━━ Dataset entries
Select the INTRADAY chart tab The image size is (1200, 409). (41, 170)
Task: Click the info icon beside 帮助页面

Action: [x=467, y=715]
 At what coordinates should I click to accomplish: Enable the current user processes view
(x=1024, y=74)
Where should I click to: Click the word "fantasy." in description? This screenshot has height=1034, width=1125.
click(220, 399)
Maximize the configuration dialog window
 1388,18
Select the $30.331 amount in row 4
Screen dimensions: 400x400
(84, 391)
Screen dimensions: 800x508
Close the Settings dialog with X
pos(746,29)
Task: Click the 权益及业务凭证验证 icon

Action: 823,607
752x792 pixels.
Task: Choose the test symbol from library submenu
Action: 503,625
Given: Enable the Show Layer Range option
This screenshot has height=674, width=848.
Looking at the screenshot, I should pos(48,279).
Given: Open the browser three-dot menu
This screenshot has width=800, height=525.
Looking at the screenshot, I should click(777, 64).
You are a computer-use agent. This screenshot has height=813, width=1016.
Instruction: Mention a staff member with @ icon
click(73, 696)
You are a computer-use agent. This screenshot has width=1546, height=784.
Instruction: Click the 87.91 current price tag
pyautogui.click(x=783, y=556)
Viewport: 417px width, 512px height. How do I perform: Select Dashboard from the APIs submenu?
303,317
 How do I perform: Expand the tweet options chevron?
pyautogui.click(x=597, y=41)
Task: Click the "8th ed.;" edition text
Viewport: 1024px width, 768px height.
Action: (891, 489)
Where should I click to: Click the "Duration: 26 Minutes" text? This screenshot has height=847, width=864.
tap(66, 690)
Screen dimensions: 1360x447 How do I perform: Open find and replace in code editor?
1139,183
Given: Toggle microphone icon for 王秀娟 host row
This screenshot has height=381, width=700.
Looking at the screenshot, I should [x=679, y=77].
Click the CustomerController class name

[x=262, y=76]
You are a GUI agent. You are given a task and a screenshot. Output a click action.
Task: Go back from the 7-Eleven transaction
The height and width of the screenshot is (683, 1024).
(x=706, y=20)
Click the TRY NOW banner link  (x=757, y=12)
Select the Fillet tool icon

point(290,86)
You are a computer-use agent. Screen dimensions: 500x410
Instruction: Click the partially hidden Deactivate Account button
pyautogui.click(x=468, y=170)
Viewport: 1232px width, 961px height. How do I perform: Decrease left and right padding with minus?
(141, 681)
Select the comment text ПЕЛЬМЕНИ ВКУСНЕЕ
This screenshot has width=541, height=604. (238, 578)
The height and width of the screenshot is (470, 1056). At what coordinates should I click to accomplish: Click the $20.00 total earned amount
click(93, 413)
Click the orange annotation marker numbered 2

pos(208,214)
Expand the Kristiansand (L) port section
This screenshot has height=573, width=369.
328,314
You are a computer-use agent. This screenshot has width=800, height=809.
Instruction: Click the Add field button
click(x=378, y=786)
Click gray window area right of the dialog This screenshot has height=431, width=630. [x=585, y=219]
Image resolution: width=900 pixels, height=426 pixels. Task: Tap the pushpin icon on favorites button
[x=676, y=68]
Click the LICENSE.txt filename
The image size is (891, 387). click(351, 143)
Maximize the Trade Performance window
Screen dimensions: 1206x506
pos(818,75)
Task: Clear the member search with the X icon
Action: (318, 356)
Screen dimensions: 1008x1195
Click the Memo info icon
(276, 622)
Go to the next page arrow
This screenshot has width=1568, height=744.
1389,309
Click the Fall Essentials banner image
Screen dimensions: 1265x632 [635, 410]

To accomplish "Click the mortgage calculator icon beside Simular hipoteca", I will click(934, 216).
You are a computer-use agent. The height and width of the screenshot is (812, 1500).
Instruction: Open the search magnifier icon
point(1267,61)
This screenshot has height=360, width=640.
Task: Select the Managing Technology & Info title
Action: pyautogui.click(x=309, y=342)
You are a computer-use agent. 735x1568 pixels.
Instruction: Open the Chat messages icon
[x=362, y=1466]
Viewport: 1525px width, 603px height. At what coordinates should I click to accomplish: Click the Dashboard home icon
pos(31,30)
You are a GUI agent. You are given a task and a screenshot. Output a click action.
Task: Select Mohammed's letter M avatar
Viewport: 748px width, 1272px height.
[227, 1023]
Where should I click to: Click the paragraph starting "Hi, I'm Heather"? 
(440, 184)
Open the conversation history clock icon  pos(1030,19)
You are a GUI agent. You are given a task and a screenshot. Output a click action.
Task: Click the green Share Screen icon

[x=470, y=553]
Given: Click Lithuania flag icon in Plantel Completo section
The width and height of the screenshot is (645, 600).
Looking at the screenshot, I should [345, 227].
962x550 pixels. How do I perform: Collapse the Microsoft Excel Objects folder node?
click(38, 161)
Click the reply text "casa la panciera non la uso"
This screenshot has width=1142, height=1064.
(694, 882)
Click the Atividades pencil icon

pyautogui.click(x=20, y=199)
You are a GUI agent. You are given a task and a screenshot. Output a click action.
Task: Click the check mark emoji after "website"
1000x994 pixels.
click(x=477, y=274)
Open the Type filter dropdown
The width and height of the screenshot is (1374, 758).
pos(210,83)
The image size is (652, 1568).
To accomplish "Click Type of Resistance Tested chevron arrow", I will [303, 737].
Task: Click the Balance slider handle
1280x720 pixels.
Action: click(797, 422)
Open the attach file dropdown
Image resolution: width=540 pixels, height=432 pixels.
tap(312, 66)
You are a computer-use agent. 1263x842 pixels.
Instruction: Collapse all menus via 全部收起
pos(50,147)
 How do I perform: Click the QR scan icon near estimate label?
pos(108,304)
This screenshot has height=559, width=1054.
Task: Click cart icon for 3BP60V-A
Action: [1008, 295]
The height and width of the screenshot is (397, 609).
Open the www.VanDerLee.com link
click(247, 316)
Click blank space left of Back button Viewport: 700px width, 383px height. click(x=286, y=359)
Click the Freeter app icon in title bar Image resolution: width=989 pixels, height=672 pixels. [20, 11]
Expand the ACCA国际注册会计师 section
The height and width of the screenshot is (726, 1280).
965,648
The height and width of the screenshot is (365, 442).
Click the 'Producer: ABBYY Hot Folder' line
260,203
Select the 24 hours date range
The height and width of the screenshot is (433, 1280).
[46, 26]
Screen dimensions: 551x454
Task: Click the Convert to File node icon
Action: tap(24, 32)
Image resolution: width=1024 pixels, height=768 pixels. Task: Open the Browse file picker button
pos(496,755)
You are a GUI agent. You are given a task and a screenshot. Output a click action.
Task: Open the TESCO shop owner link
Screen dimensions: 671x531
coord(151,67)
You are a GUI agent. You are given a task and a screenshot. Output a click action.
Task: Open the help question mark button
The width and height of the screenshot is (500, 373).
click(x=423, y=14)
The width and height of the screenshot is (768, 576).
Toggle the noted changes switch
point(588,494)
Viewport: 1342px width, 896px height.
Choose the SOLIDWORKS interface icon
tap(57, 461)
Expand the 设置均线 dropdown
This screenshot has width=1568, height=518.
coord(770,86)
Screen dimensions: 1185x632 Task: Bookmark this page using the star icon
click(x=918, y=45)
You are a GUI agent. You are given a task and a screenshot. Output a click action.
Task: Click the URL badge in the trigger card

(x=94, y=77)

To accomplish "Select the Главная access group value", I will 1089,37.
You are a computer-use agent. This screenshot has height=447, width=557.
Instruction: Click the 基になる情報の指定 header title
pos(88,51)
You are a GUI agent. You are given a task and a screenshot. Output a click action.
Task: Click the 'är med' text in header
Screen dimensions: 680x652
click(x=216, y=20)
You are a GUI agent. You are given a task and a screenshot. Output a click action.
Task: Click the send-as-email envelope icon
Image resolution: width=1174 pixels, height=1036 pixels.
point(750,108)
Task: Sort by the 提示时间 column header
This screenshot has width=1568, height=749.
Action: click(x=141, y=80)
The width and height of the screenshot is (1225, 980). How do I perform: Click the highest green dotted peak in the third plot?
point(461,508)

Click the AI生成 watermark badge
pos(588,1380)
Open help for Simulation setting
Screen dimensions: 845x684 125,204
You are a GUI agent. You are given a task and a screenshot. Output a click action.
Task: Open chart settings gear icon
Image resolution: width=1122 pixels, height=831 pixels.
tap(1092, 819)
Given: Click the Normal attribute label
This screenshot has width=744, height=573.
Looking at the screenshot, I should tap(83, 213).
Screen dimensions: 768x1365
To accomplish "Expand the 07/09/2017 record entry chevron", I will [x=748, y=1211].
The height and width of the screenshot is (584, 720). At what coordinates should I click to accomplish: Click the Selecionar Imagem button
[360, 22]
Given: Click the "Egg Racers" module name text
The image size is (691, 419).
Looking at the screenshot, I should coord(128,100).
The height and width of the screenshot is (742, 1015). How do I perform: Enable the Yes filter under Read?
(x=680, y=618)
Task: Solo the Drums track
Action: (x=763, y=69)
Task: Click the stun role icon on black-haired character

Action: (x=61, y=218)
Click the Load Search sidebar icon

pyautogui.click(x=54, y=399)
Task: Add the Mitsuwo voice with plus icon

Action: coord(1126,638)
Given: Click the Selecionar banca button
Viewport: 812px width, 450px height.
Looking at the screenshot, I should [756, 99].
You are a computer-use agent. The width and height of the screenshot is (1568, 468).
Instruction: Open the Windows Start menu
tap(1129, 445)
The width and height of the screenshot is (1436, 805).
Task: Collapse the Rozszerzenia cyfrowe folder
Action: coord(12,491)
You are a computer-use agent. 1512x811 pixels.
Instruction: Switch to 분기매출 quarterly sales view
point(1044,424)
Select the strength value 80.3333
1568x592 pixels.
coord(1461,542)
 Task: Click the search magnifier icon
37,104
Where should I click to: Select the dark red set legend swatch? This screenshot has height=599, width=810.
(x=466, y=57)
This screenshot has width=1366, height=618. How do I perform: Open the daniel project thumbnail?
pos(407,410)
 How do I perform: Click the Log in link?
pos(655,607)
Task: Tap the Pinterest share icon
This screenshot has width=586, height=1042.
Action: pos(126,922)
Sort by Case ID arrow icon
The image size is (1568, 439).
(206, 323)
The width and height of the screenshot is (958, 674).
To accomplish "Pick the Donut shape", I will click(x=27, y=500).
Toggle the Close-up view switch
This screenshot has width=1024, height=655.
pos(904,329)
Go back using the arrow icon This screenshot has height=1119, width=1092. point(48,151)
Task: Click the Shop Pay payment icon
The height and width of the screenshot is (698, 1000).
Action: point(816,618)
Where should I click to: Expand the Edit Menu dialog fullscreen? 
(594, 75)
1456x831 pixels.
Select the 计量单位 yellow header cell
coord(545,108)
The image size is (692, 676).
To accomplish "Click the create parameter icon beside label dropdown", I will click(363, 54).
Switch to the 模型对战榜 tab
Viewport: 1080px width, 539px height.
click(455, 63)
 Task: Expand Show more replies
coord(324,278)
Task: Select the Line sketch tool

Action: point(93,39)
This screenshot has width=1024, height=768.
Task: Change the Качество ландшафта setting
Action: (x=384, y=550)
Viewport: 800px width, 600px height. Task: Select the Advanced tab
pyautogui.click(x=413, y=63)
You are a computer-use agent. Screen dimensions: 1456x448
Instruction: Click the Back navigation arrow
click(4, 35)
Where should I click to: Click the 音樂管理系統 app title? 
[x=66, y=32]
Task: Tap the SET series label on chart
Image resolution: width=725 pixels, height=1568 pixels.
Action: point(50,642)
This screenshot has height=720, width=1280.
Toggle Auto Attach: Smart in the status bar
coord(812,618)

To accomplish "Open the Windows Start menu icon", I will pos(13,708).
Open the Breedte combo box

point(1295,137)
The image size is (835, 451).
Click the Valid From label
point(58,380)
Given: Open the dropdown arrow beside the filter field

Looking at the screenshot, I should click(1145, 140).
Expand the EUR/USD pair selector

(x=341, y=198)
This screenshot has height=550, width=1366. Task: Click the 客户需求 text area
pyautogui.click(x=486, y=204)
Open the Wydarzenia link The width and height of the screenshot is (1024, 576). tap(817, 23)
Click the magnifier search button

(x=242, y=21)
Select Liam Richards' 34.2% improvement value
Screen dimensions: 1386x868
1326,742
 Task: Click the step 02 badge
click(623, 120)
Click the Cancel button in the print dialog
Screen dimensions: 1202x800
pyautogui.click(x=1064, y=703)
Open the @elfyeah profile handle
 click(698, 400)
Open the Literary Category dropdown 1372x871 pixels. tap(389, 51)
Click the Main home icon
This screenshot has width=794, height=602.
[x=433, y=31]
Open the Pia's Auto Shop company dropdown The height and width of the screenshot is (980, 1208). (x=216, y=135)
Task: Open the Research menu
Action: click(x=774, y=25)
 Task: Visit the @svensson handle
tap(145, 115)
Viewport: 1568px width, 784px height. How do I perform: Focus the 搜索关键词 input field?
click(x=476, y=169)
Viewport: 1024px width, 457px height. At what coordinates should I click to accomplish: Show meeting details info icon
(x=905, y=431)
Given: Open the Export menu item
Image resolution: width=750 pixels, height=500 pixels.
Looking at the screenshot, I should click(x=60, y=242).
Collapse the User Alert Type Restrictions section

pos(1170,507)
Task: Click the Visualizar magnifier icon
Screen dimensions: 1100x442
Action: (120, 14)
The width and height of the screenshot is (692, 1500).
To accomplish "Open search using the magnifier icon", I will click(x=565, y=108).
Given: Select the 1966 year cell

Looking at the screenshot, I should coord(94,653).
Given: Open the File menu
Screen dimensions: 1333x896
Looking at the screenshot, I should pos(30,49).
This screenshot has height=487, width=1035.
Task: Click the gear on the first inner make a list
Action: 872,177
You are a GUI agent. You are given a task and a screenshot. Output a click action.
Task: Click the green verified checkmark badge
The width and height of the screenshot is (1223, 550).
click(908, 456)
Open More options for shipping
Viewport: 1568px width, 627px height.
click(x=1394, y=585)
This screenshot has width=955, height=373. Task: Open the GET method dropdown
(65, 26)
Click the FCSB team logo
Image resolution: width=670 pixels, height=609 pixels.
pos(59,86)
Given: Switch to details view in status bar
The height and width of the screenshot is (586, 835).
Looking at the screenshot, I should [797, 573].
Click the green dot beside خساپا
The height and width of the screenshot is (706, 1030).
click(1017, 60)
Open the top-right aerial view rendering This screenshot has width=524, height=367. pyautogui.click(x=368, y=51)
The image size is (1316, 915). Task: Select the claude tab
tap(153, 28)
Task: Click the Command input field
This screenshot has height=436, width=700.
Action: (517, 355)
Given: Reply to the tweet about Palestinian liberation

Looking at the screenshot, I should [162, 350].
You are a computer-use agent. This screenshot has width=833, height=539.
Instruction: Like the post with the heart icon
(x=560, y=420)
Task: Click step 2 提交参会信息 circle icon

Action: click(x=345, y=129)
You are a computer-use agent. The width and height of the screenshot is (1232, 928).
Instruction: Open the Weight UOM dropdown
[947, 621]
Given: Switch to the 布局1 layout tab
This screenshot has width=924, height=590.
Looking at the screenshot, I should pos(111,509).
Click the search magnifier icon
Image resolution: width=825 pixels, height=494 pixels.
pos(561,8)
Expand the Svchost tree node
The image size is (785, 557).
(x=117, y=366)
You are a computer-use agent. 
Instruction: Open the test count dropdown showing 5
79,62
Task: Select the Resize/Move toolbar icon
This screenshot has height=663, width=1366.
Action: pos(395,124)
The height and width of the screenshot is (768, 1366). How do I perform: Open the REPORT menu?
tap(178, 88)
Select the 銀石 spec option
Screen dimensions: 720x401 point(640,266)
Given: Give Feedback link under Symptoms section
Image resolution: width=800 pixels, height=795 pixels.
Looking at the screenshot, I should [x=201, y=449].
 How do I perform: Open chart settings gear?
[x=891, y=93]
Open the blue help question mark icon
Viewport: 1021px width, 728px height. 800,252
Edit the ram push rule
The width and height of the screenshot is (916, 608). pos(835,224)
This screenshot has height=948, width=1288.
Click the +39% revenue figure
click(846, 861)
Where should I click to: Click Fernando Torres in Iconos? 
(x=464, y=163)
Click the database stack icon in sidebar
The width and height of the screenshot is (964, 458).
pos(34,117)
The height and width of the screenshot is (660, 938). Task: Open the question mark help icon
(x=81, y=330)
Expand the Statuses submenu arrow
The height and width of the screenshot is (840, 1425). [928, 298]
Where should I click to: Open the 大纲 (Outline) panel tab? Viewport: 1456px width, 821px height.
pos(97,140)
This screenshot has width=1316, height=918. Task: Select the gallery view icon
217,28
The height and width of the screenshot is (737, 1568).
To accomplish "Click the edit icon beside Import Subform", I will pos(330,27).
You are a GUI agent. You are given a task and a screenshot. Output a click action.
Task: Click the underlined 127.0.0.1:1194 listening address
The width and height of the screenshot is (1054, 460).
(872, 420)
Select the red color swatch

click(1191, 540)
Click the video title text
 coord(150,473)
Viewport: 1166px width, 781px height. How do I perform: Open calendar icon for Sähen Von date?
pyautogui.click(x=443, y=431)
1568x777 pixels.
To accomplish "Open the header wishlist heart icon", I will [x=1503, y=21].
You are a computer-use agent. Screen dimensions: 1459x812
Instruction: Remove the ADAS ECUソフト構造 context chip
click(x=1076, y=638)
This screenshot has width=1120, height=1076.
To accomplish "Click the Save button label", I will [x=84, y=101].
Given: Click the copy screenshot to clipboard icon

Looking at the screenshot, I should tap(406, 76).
━━━━
Task objective: From the entries above, copy out every line where the string "Sort" appears.

Solution:
Task: Sort by the 提示时间 column header
Sort by Case ID arrow icon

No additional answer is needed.